That was an oversight. So here’s the plan.

First, the frog would be freed.

Second, he would be given a large pile of small- and medium-sized rocks to throw at the boy.

Third, he would be given a hundred things his heart might desire, from the unlisted phone numbers of Charles Ray (sculptor) and Francois Pinault (collector), to his own private estate with tennis court and helipad in the Great Moss Swamp, to a date with every winner of the Miss Humanity of the Netherlands pageant.  And a huge party at the Waldorf-Astoria for freed dolphins, liberated dancing bears, wounded hedgehogs, rehabilitated slow lorises, and birds whose owners accidentally left their cages open.  He’ll also have his own smorgasbord with all the beetles, grasshoppers, spiders, and Purina Frog Chow he’ll ever want.  And a trampoline.  And a pony.

Lino spotted this gull because of his little identification anklet. Maybe he’s in the bird atlas by now, with a number if not a name.

While we’re on the subject of animals, here’s something you might find interesting.  More than 240 species of birds spend at least some, if not all, of their time in the Venetian lagoon and immediate vicinity.

An article in the Gazzettino announced this fact along with the notice of the publication of a new atlas of birds, the result of five years of data-gathering. For the record, the title is “Uccelli di laguna e di citta’ – L’atlante ornitologico del comune di Venezia 2006-2011,” written by Mauro Bon and Emanuele Stival, ornithologists of the Museum of Natural History, published by Marsilio.

Of these birds, 142 species come only for the winter, 115 come to nest, and about 60 are migrating. If you stop and read that over again, I think you’ll be respectfully amazed.  In fact, the lagoon is at a crucial point on a major north-south flyway, and is one of the largest lagoons left in Europe. It’s far from being just scenery.

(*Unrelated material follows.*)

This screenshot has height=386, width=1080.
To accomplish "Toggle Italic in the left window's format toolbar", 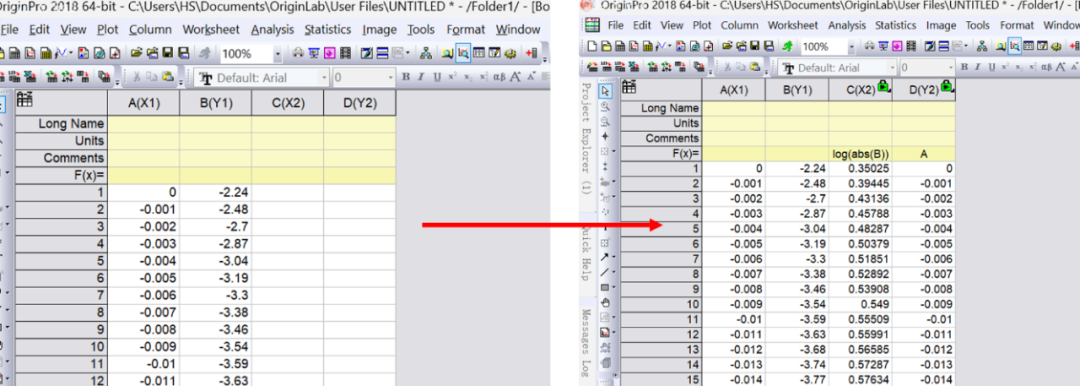I will (421, 77).
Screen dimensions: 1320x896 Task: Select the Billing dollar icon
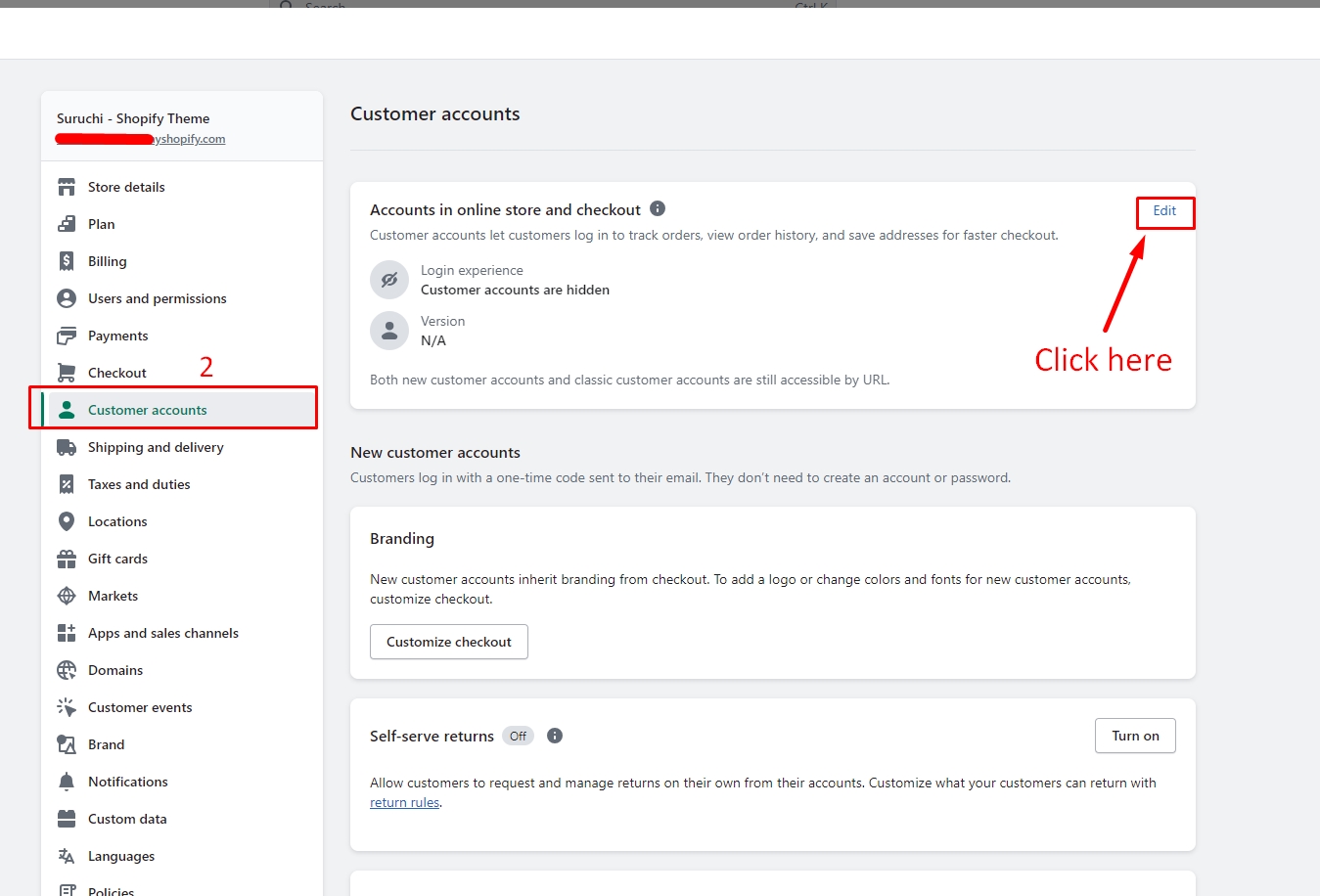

Even though I’ve never seen them, I now have learned that there is a Hungarian royal seagull which arrives in the fall, and spends the winter in the Giardini Reali between the Piazza San Marco and the lagoon. And there is an extremely rare black-legged kittiwake that comes from England.

The Little Egret, which is abundant in the lagoon, doesn’t mind looking for a bite wherever the chances seem good, though they seem to be happier pecking through the shallows when the tide is low. There is a tree near the Vignole which at twilight in the summer is almost completely white with the egrets who’ve come to perch there for the night.

I was already interested in birds because rowing around the lagoon at all hours and in all seasons means that you see plenty of them.  For one thing, they’re everywhere.  For another, they’re generally easier to see than fish.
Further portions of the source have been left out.